Is an index that compares the time taken for molding under the same conditions with the same mold but with different substrates. ○ indicates 1 when the conventional example is set to 1, and x indicates a value exceeding 1. "Cost"
The evaluation was made by an index in comparison with the conventional example. ○ indicates the same thing as the conventional example, and X indicates the one exceeding 1. "Comprehensive evaluation" means that the evaluation item has no x, and the evaluation item has one.
And

As is clear from Table 1, the insulator of the present invention is superior in sound absorption coefficient and sound absorption performance to the products of the conventional example and the comparative example, and also excellent in cost.

[0015]

As described above, the insulator according to the present invention comprises a base made of a glass short fiber layer having an average fiber diameter of 2 to 7 μm, and only at a predetermined portion of the base.
A backing material composed of a glass short fiber layer having an average fiber diameter of less than 2 μm is laminated, and the backing material side of the base material is arranged in a back air layer between the hood of an automobile.
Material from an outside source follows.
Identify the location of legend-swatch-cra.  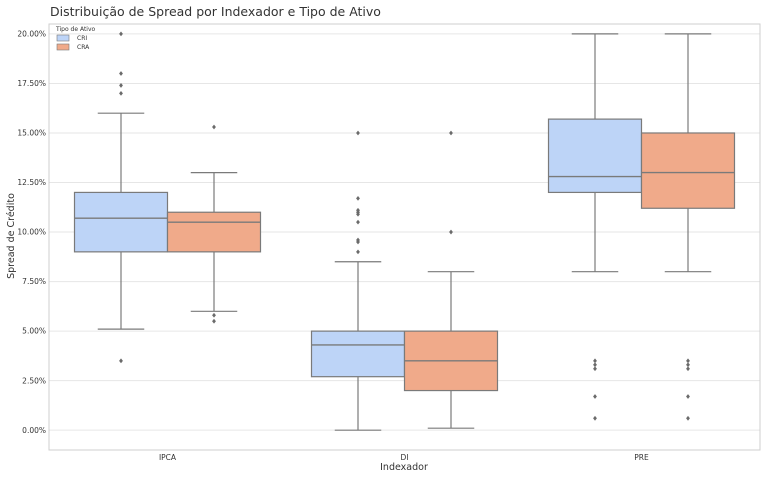
(63, 47).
With the synergistic effect of the sound absorption characteristics in the low frequency range by the base material consisting of the glass short fiber layer of ~ 7 μm and the sound absorption characteristics in the high frequency range by the backing material consisting of the glass short fiber layer having an average fiber diameter of less than 2 μm, at least as noise regulation compliant 3dB (A)
Was able to be achieved. Moreover, since the present invention can suppress the thickness and the surface density of the product, it can be installed in a limited space, and the effect is extremely large.

[Brief description of the drawings]

FIG. 1 is a plan view showing an embodiment of the present invention.
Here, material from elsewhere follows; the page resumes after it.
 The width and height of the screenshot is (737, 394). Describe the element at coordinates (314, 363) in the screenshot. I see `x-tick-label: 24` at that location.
FIG. 2 is a sectional view taken along line AA of FIG.

FIG. 3 is a sectional view showing a state where the present invention is installed around an engine of a vehicle.

[Explanation of symbols]

 DESCRIPTION OF SYMBOLS 1 Base material 2 Backing material 3 Insulator 4 Cover material 5 Back air layer 6 Hood 7 Engine 8 Cylinder block

Claims (2)

[Claims] 1. A base material comprising a glass short fiber layer having an average fiber diameter of 2 to 7 μm, and an average fiber diameter of 2 μm at a predetermined location on the back air layer side between the base material and the hood of an automobile.
An insulator for automobiles, wherein a backing material comprising a glass short fiber layer of less than m is laminated and arranged. 2. The insulator for an automobile according to claim 1, wherein a covering material is provided on a surface of the base material made of the short glass fiber layer.